2. Die Glotze steht auf dem Dachboden, würde hier eine Zimmerantenne ihren Dienst annehmbar verrichten?

3. Weiß jemand, wie man so eine "billig-Antenne" selber bauen kann, um mal zu testen, ob ich es überhaupt empfangen kann?

4. Welche Antenne ist für den Philips Fernseher zu empfehlen? Worauf muss ich beim Kauf achten, was sollte/wird eine vernümpftige Antenne kosten?

5. Weiß jemand vllt schon, ob man in Moers (Asberg) DVB-T empfangen kann?


Danke schon mal für eure Hilfe!


----------



## Herbboy (9. September 2009)

kauf dir enfach irgendeine antenne in einem laden bei dir in der nähe, wo du die auch wieder zurückgeben kannst, und probier die aus.

und hast du denn auch überhaupt die sender, die du "brauchst", verfügbar?
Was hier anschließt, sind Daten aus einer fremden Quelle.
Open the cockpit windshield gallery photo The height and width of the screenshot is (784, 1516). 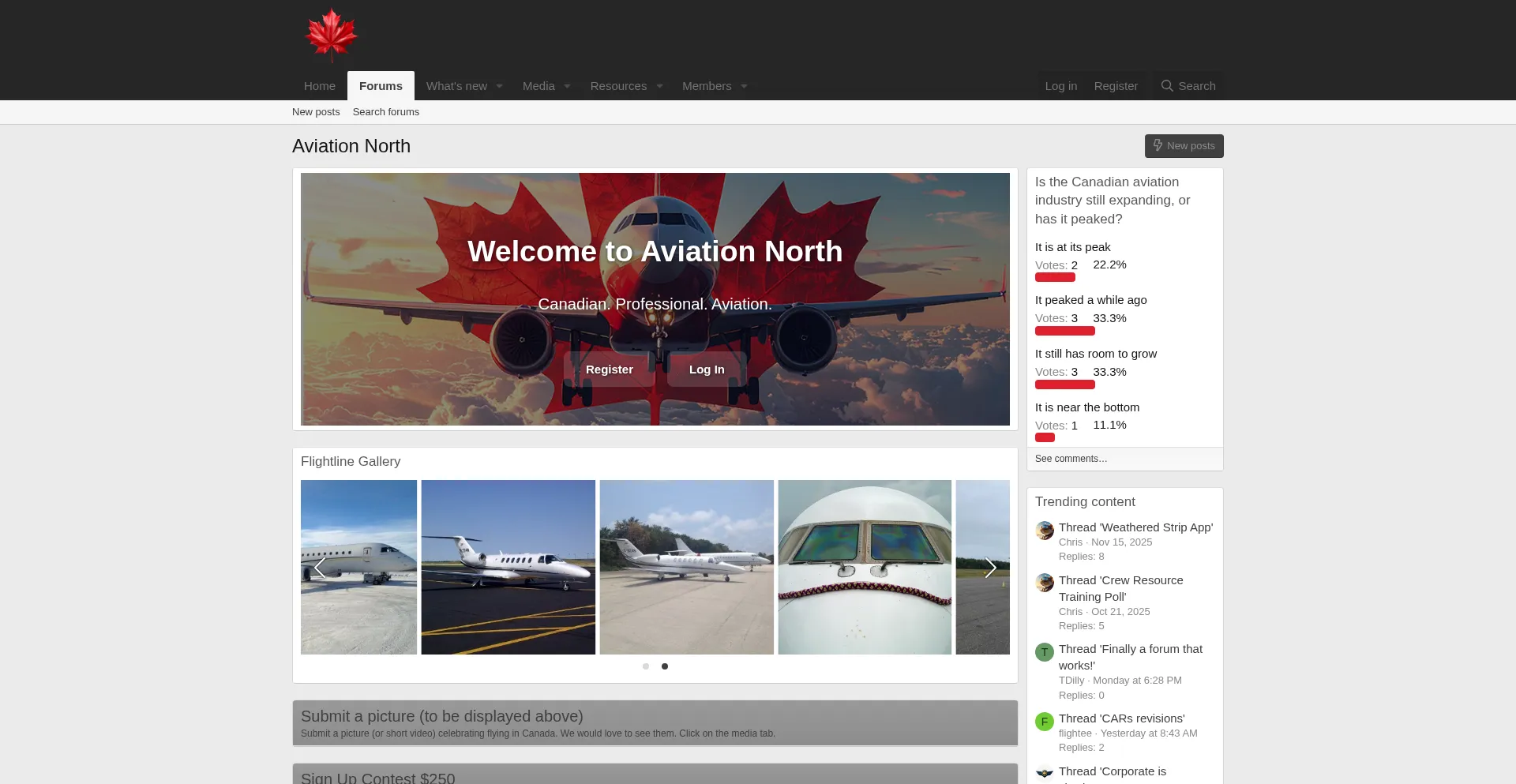click(865, 567)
Überallfernsehen.de 

und DVB-T is auch noch lang nciht fullHD, also obd as wirklich viel besser aussieht als dein anloges bild...?


----------



## HollomaN (9. September 2009)

wenn du eine DVB-T antenne kaufen solltest, kann ich dir diese empfehlen:
*Clixxun Fancy Alpha*

hier geht es zum _*Test*_


----------



## feivel (10. September 2009)

da ich selber ne neue antenne brauche..gibt es noch mehr vorschläge?
ich habe bisher eine kleine stabantenne, bin mit der aber nicht 100prozentig zufrieden weil störanfällig darauf, wenn ich mich bewege XD


----------



## cane87 (10. September 2009)

Also ich verwende zur Zeit folgende Antenne: Telestar ANTENNA 1 DVB-T Antenne mit eingebautem: Amazon.de: Elektronik

Ist schön günstig und gibts an jeder ecke für ca. 15€.
Als das Thema der Antennensuche für mich noch aktuell war, kann ich mich noch daran erninnern, dass die Antennen von OneForAll immer recht gut gestestet wurden. Da ich aber schon mit der Billigantenne alle hier in der Region verfügbaren Sender empfangen hab, habe ich keinen Grund dafür gesehen noch mehr Geld dafür auszusgeben. 

Das hier war ansonsten die, die zumindest damals bei den Tests oft an der Spitze stand. One for All SV 9151 DVB-T Zimmerantenne mit 45 dB: Amazon.de: Elektronik


----------



## feivel (10. September 2009)

die hab ich auch im saturn schon gesehen, war mir aber net sicher ob die was taugt.


----------



## huntertech (10. September 2009)

Bei Überallfernsehen, wenn ich da auch Nordrhein-westfahlen klicke, steht das hier da:
"Frage: Wie sieht die derzeitige Versorgung mit DVB-T in NRW aus?

Die prognostizierte Versorungskarte können Sie 
hier einsehen.
"
Bei der Karte da steht bei Moard Empfang per Zimmerantenne, also die Farbe Gelb. Heißt dieses Prognostiziert in der Antwort jetzt dass es so 
ist oder dass es irgendwann mal so sein sollte?


----------



## cane87 (10. September 2009)

Ich würde bauhaupten, dass die Karte die aktuelle Verfügbarkeitssituation widerspiegelt.


----------



## huntertech (10. September 2009)

Achso gut, werde dann mal sehen ob ich die relativ günstige Telestar antenne bei Saturn oder MM bekomme und lasse mir dann die Möglichkeit geben, sie zurückzugeben, wenn ich keinen Empfang habe. Achso nur um sicher zu gehen: Wenn ein Fernseher einen Tuner hat (wie z.B. für DVB-T) brauche ich keinen Reciever mehr, ich kann einfach die Antenne dranschließen oder?


----------



## feivel (10. September 2009)

dann brauchst du keinen externen tuner mehr, nein.


----------



## huntertech (11. September 2009)

Kennt jemand hier den Unterschied zwischen der Telestar Antenna 1 und der TechniSat Digitenne TT1?


----------



## huntertech (12. September 2009)

So, war heute bei Saturn und habe mal geguckt, es war die One for All SV 9541 und eine Billig-Antenne da, da habe ich die One for All gekauft, da die schwarze Version ja auch vorgeschlagen wurde. Angeschlossen: 36 Sender (ohne die doppelten), nur N-TV fehlt, egal welche Ausrichtung ich habe, egal ob die Antennen drinne sind oder nicht, einfach Vertsärker auf volle Leistung stellen (trotzdem weder Ton- noch Bildstörungen) und gucken. Ist ein super Bild, sehr viel besser als mit Analogem Kabel, vielen Dank für den Vorschlag, kann die Antenne nur jedem in einem guten Empfangsgebiet empfehlen.

Danke auch allen anderen


----------